4. I assign a fairly high value to control of high-capital-investment derivative works. Movie rights are a great idea; other merchandising rights, like stuffed animals and souvenir cups, seem to me reasonable in today's economy. The right to control derivative works just because they're derivative, though, seems to me likely to conflict with others' expression in unfortunate ways and not add greatly to copyright owners' incentives; I would confine the derivative works right pretty tightly to those big-ticket items.

From: [identity profile] executrix.livejournal.com

Re:


Writing in great haste here--I apologize for the double post, and LJ devoured the TWO previous responses to Rivkat's scholarly and thoughtful contributions.

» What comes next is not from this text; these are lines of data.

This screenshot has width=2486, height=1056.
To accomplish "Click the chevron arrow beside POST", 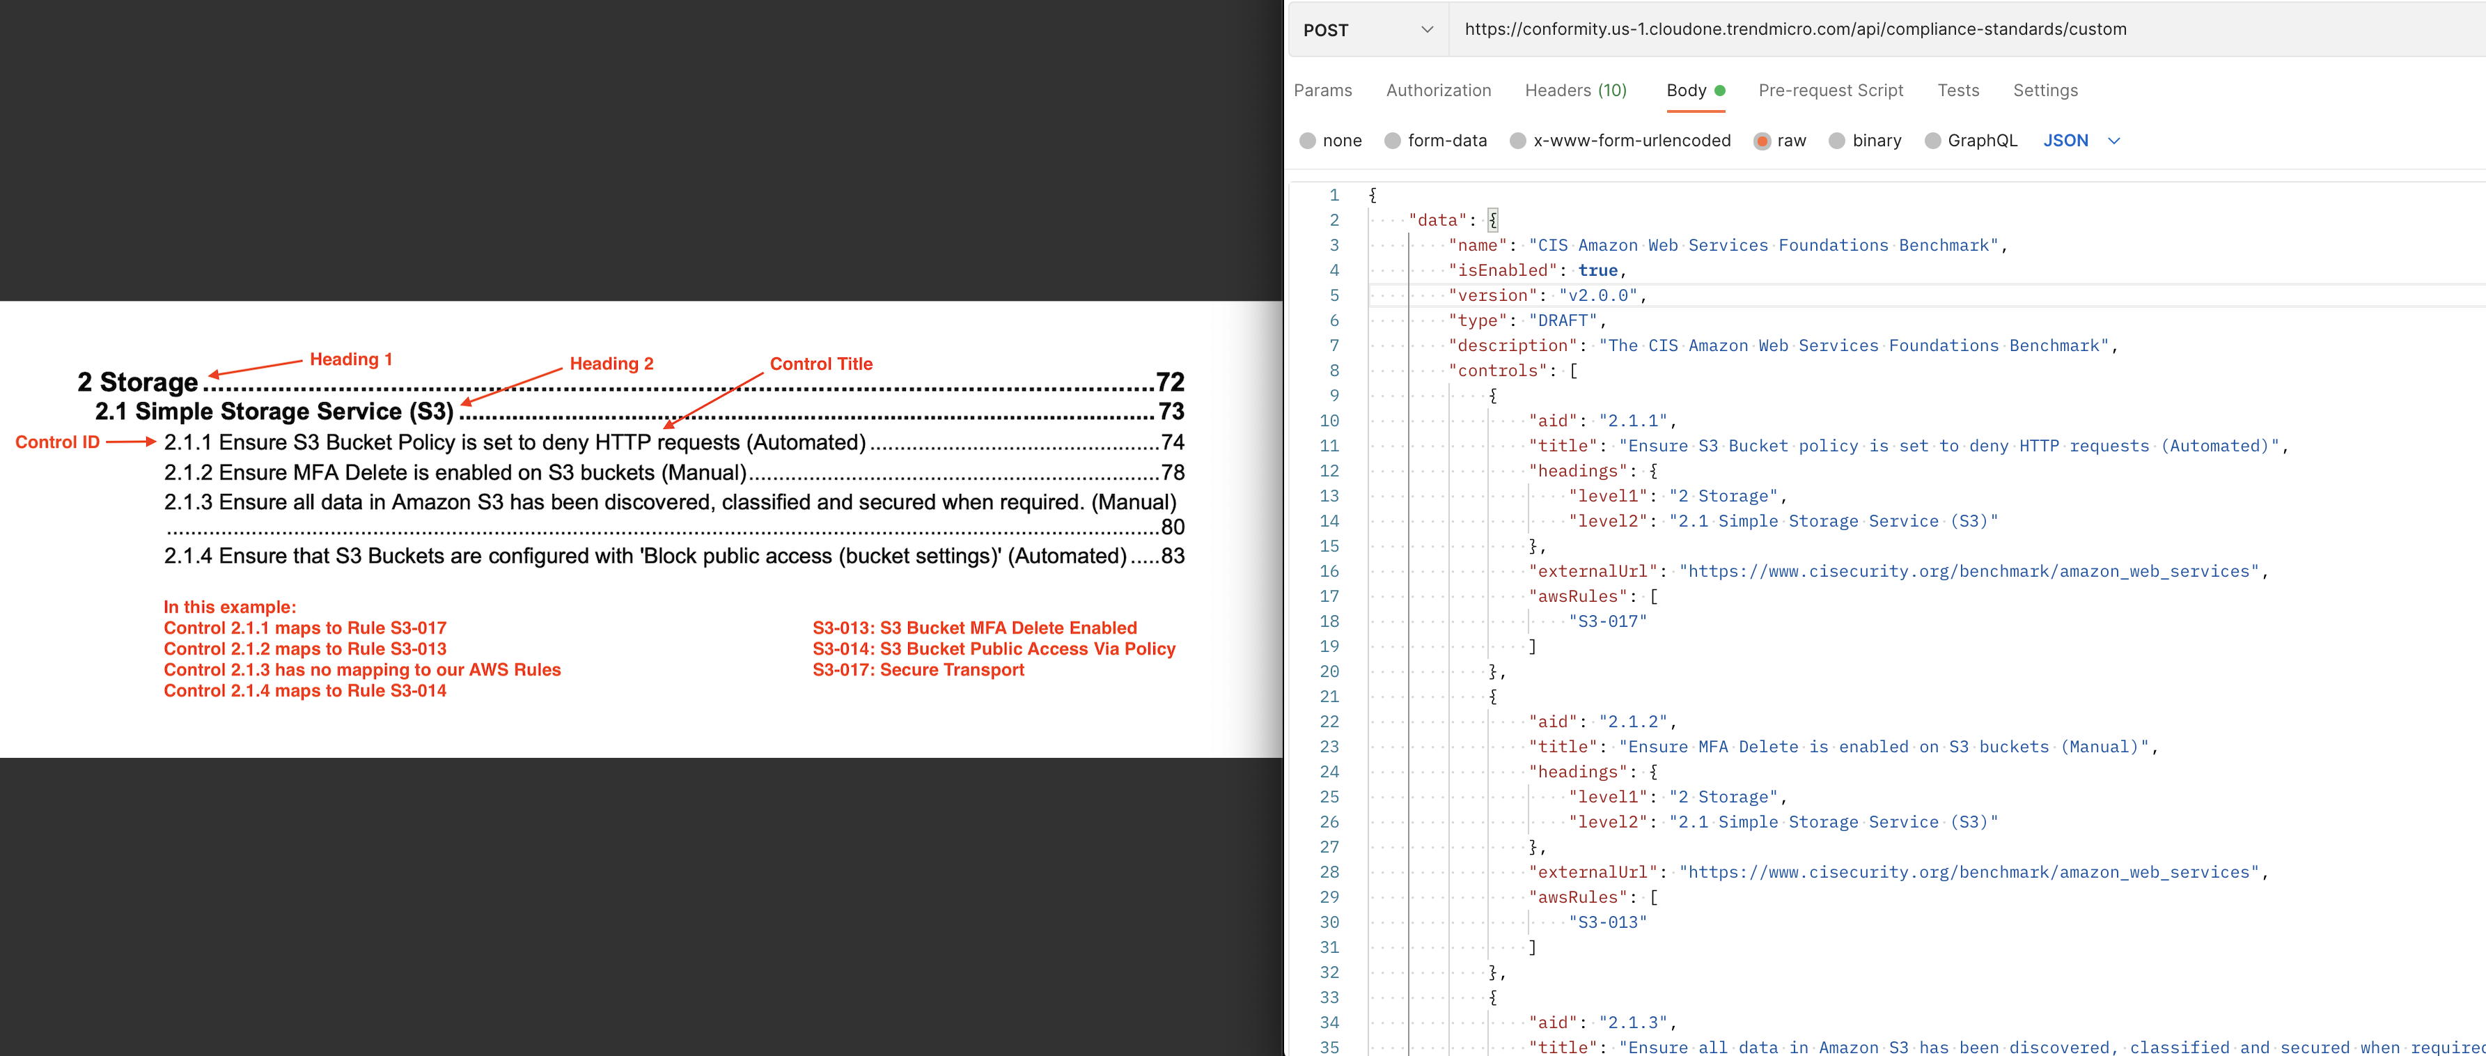I will pos(1426,30).
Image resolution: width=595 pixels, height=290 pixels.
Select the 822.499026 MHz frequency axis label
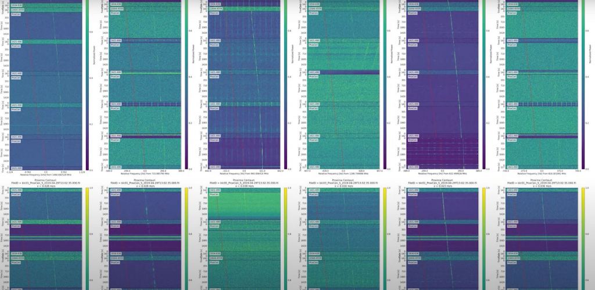click(x=444, y=174)
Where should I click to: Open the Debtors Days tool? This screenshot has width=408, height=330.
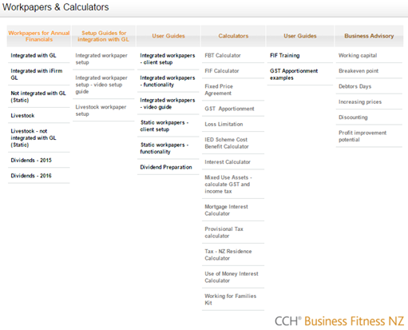coord(355,86)
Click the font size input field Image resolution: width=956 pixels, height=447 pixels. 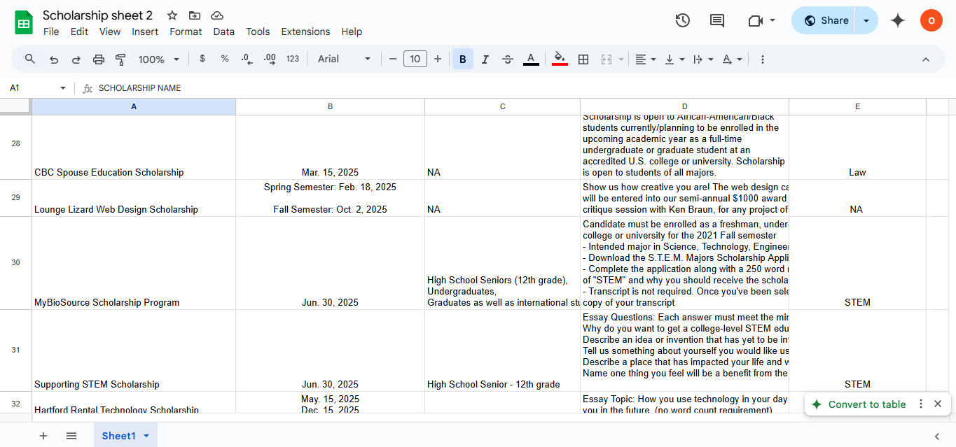415,59
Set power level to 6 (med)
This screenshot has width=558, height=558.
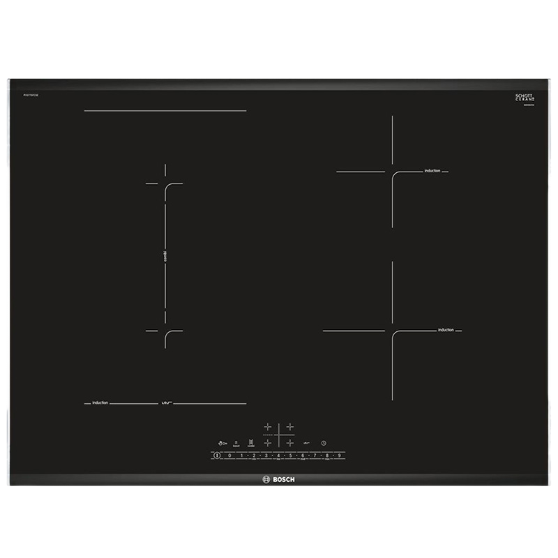[x=303, y=455]
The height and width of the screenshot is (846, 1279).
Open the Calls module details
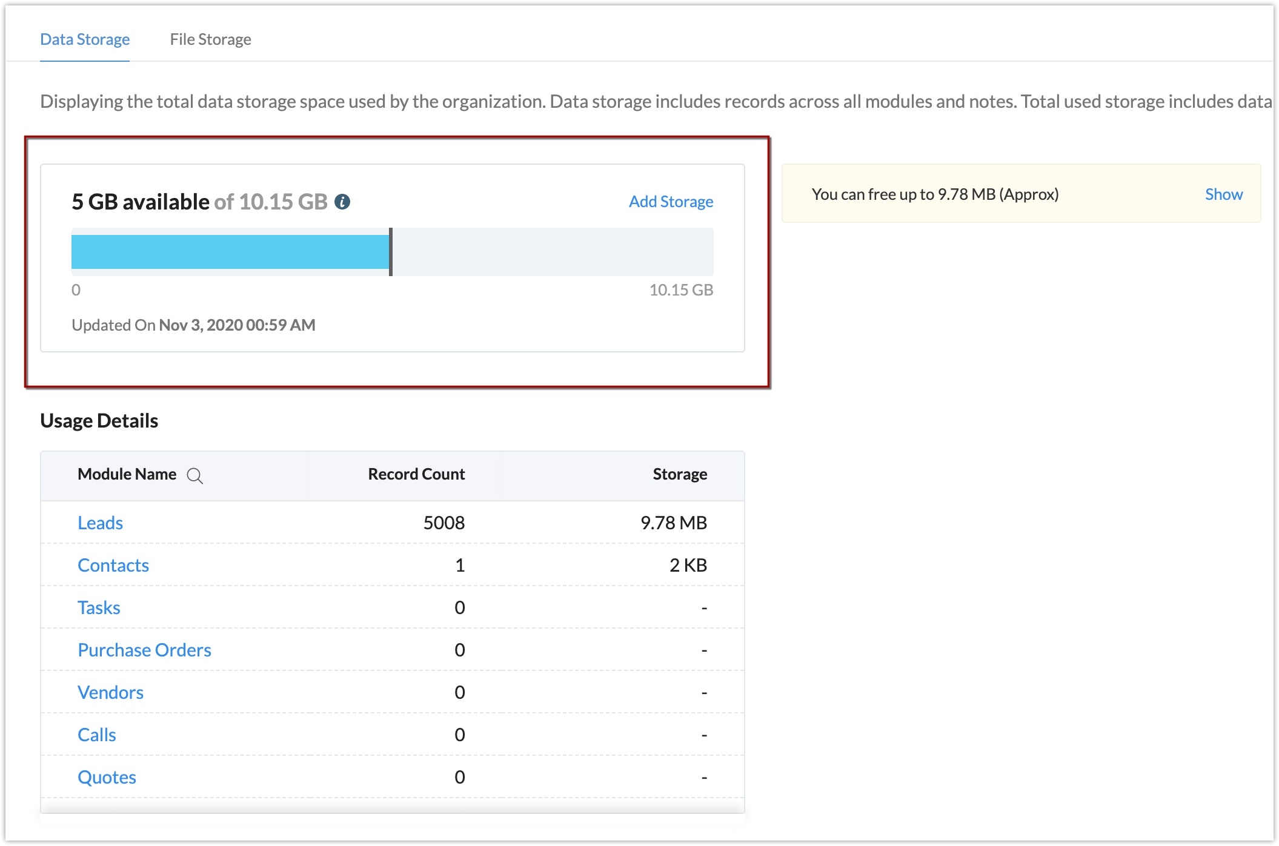coord(96,734)
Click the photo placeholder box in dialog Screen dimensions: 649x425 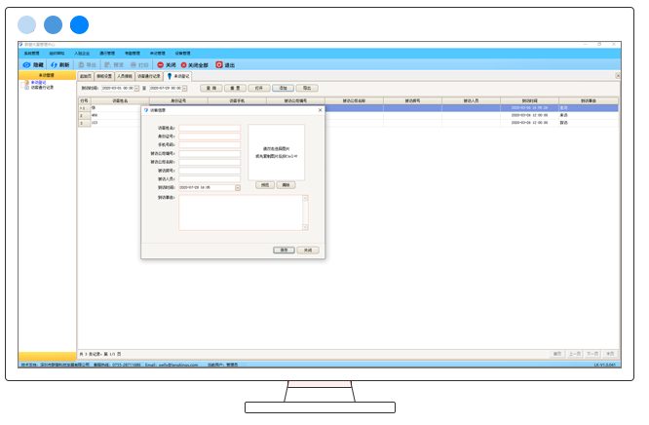click(x=276, y=151)
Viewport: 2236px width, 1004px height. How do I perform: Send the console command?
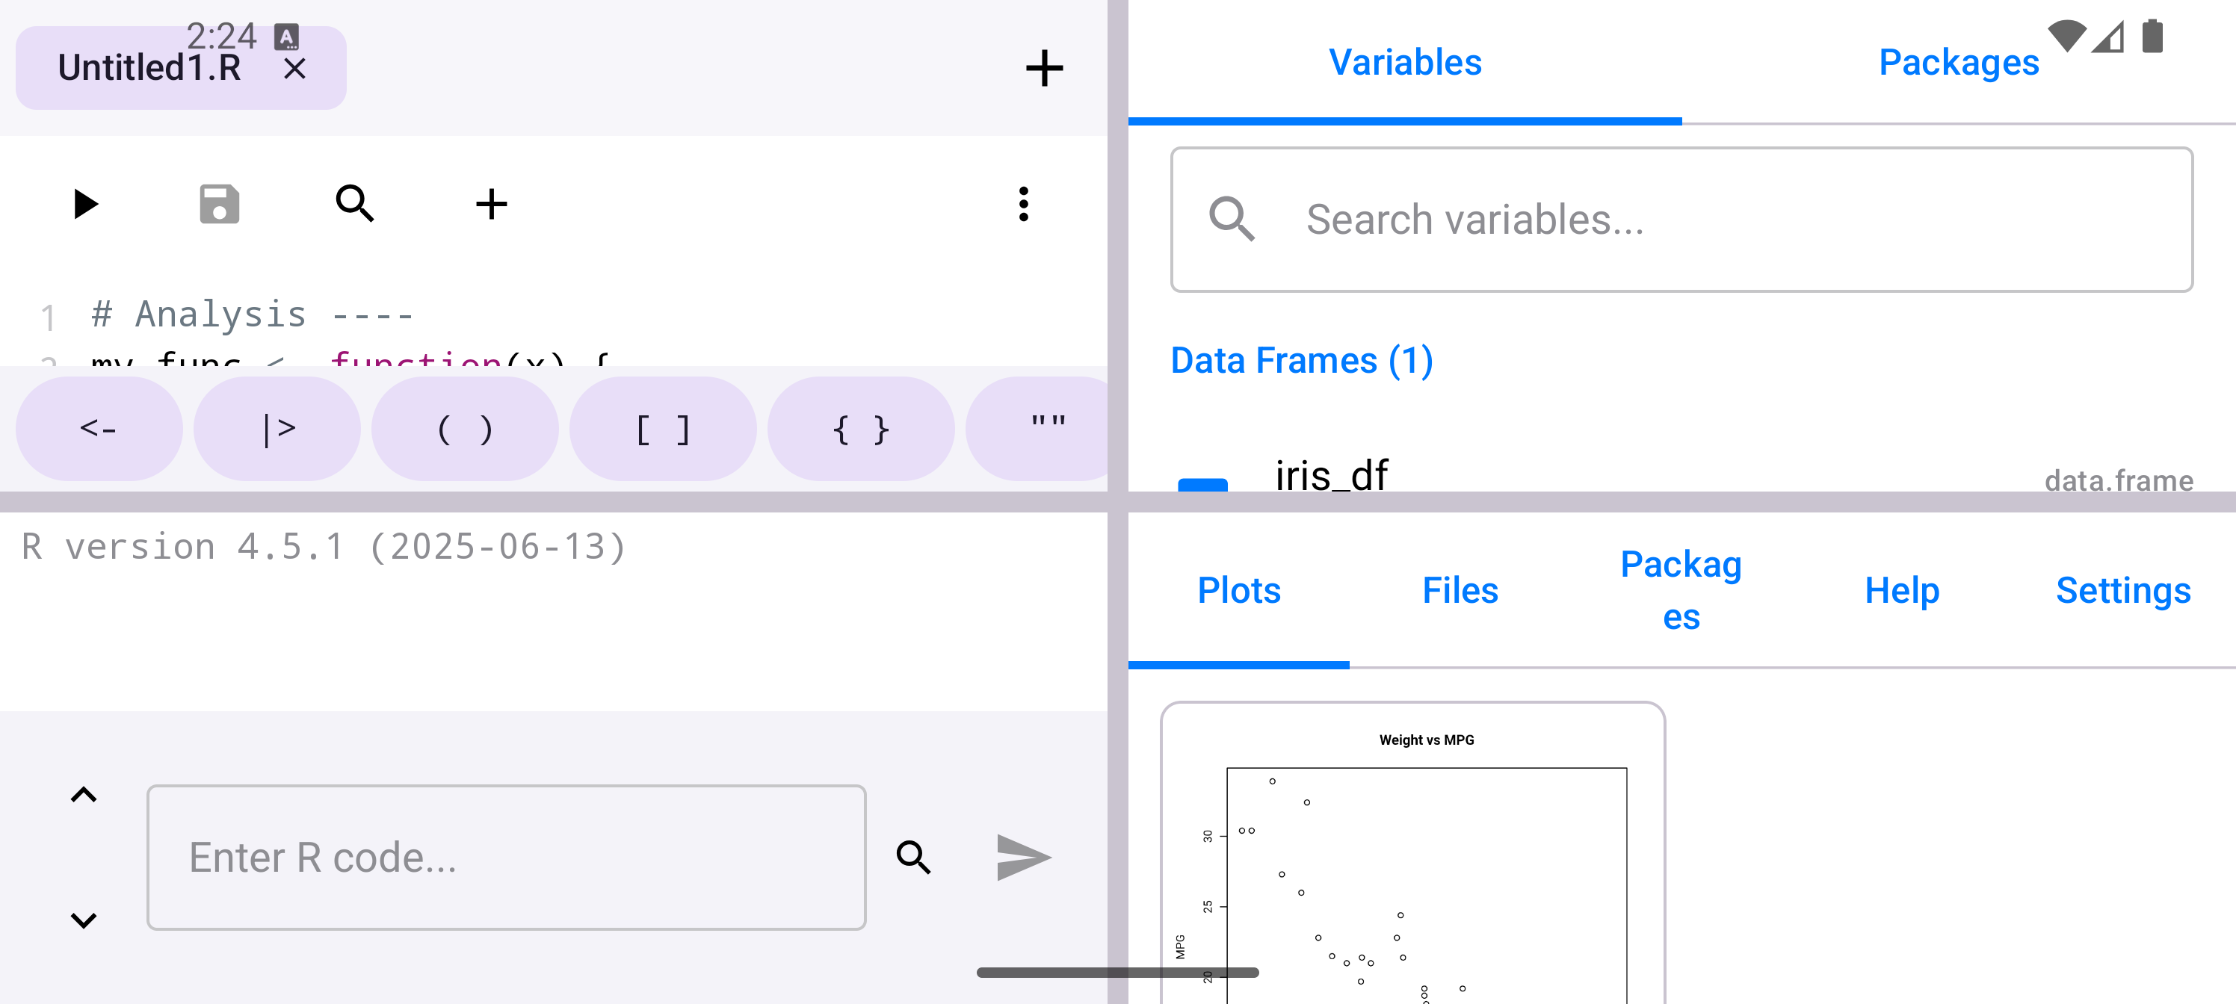click(1023, 857)
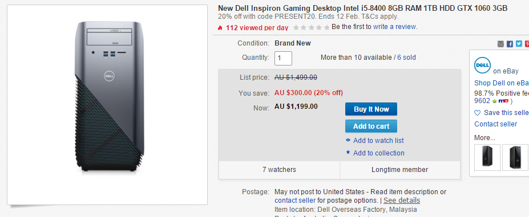Click the five-star rating icons
The width and height of the screenshot is (529, 217).
311,27
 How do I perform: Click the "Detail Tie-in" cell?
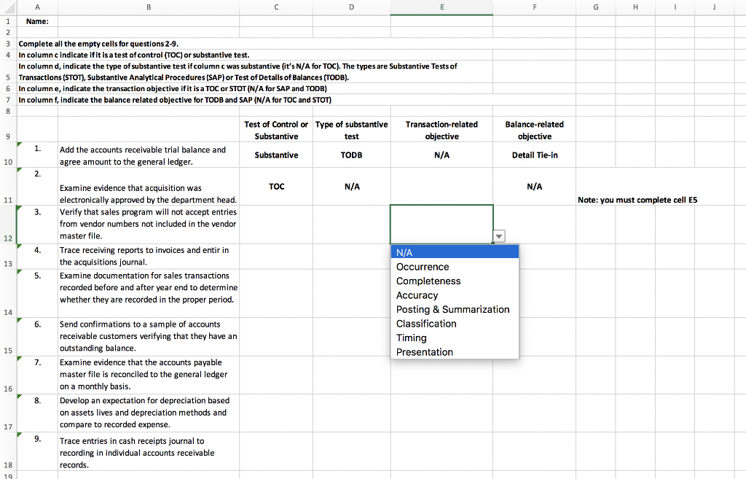coord(534,155)
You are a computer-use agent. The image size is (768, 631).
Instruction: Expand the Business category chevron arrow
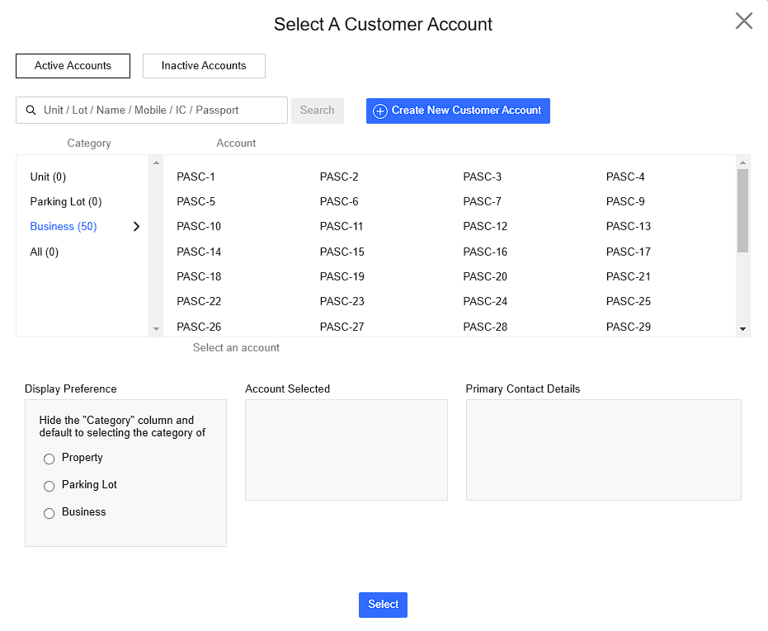(136, 227)
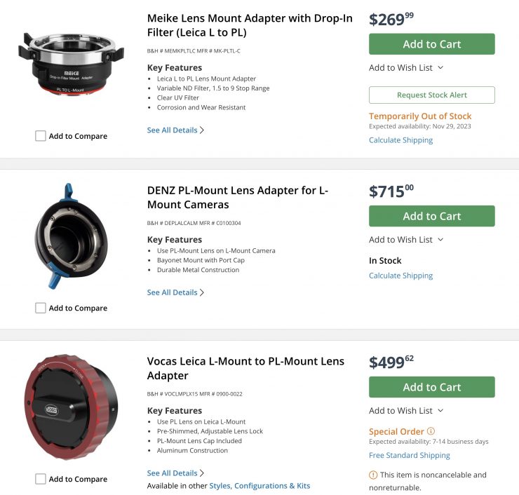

We really, really need a true 21st century set of intellectual property standards that respond to the needs of other than Disney!The tangled web of print/video/Web etc. rights has to be disentangled, and the interests of the creators of works, the owners of copyrights and trademarks, and those of noncommercial users have to be balanced. IMO, political debate was the essential reason for the Constitution's copyright clause, commercial development fitted in later and awkwardly.

Hmmm, maybe what I'm driving at is that characters are "artificial persons" in ways that corporations are not, and have rights of privacy/rights of publicity although of course those would be controlled by a creator or corporate rights owner. And I do think more European intellectual property concepts should be grafted into US law--not just droit morale but library lending royalties!